**Dataset records:**
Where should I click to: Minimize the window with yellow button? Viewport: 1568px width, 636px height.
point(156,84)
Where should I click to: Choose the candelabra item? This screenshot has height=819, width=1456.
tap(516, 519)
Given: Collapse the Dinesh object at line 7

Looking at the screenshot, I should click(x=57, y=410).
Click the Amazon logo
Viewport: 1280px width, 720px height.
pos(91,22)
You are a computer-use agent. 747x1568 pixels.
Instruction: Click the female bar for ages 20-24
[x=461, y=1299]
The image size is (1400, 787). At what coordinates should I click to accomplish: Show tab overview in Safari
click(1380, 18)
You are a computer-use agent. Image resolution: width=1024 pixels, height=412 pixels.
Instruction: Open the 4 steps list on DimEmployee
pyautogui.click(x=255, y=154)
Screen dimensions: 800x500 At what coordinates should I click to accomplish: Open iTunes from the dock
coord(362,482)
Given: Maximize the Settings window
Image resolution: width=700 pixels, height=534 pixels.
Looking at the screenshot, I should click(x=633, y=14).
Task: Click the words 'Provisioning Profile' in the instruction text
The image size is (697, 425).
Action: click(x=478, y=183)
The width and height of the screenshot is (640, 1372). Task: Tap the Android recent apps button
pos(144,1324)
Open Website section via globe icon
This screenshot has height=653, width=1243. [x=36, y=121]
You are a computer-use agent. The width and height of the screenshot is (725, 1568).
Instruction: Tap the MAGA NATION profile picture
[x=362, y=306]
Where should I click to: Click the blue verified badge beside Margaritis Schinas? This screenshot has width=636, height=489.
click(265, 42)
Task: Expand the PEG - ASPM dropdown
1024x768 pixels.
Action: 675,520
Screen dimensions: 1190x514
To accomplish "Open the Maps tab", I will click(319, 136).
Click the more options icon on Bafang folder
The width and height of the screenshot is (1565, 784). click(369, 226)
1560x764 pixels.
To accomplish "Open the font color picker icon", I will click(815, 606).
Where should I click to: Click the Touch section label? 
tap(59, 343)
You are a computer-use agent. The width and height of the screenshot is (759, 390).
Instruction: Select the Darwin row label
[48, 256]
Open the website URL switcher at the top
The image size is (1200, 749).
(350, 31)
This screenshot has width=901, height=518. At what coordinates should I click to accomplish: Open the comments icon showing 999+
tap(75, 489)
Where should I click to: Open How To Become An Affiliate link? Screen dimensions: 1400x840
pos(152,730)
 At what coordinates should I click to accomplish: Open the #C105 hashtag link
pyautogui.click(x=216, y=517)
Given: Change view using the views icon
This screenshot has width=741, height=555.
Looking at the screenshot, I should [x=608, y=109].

**Problem details:** In the entries above, find each line with the word "computer" and return it.

**Result of this task:**
You are a computer-use agent. 747x1568 pixels.
You are a computer-use agent. Image resolution: width=1024 pixels, height=412 pixels.
You are a computer-use agent. The width and height of the screenshot is (725, 1568).
You are a computer-use agent. The width and height of the screenshot is (759, 390).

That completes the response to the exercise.